Estratto scelto:
::::::::

Il giorno stesso dell’attacco, nel suo primo discorso televisivo, il premier israeliano aveva affermato che il suo Paese "colpirà duramente il regime terroristico e creerà le condizioni che consentiranno al coraggioso popolo iraniano di liberarsi dal giogo di questo regime omicida”. Le parole sono praticamente le stesse usate da Donald Trump, ma il presidente Usa su questo fronte negli ultimi giorni si è mostrato più cauto.
Ma c’è un altro elemento interessante che emerge dal cablò riservato visionato dal Wp. E cioè che i funzionari israeliani pensano che il regime iraniano "non sta cedendo" ma che è anzi disposto a "combattere fino alla fine" nonostante l'uccisione della Guida Suprema Ali Khamenei il 28 febbraio e la continua campagna di bombardamenti israelo-americani.
Durante le manifestazioni anti-governative di inizio anno, il regime degli ayatollah ha ucciso migliaia di persona: oltre 30 mila solo nei primi due giorni, secondo alcuni fonti. Se un gran numero di iraniani dovesse tornare in piazza, i funzionari israeliani affermano che "la gente verrà massacrata" perché il Corpo delle Guardie rivoluzionarie, la principale forza militare iraniana, "ha il sopravvento", secondo quanto riportato nel cablogramma.

::::::::

Applica quanto letto:
**1.** Rispondi alle seguenti domande sul brano sull'Iran.
(a) Chi, secondo il testo, su questo fronte negli ultimi giorni si è mostrato più cauto del premier israeliano?
(b) Che cosa pensano i funzionari israeliani dell'atteggiamento del regime iraniano?
(c) Quale forza, secondo il cablogramma, "ha il sopravvento"?
**2.** Prosegui il brano sull'Iran a partire dal punto in cui termina.
I record non hanno alcun rapporto con il brano sull'Iran.

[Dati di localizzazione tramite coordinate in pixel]
::::::::

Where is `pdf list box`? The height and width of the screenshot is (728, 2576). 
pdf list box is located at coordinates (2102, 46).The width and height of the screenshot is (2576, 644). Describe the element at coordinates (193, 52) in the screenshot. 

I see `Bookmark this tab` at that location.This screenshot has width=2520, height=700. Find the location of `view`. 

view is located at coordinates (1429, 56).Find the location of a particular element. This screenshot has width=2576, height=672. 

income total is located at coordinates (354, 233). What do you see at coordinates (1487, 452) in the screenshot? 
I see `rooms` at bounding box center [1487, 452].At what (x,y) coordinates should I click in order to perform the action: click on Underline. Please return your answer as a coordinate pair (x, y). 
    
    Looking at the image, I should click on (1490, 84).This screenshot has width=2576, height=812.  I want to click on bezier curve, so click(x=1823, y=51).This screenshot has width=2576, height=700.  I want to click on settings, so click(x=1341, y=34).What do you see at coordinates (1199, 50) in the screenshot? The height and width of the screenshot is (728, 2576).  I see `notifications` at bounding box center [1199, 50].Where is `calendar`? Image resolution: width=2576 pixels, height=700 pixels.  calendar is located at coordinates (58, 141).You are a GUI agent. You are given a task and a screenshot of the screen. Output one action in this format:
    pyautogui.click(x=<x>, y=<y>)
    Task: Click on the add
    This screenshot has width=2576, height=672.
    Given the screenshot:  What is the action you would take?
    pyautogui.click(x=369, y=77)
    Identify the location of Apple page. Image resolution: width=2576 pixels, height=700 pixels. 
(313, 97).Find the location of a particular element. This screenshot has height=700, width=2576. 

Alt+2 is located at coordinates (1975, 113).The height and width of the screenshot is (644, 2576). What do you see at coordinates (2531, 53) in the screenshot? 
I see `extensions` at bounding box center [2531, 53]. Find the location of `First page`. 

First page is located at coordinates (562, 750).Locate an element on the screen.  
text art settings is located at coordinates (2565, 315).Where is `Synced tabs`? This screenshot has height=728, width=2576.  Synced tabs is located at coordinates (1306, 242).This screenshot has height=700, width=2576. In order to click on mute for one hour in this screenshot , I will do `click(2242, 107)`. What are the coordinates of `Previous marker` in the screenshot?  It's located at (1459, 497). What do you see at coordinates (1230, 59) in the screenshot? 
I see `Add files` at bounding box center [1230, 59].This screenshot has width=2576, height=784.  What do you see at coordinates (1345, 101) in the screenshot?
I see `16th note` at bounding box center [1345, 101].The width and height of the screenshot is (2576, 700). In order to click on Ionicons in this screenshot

::::::::

Risposte numerate:
**1.**
(a) Il presidente Usa Donald Trump.
(b) Pensano che il regime "non sta cedendo" e che è anzi disposto a "combattere fino alla fine".
(c) Il Corpo delle Guardie rivoluzionarie, la principale forza militare iraniana.

**2.**
Il cablogramma riportava una sintesi dei recenti colloqui avvenuti mercoledì e giovedì tra funzionari statunitensi e alti rappresentanti israeliani del Consiglio di sicurezza nazionale, del Ministero della Difesa e del Ministero degli Affari Esteri. Il contesto è quello in cui il principe ereditario iraniano in esilio, Reza Pahlavi, ha invitato la popolazione iraniana a scendere in piazza nel corso della settimana per celebrare l’antica festività persiana del fuoco, Chaharshanbe Suri.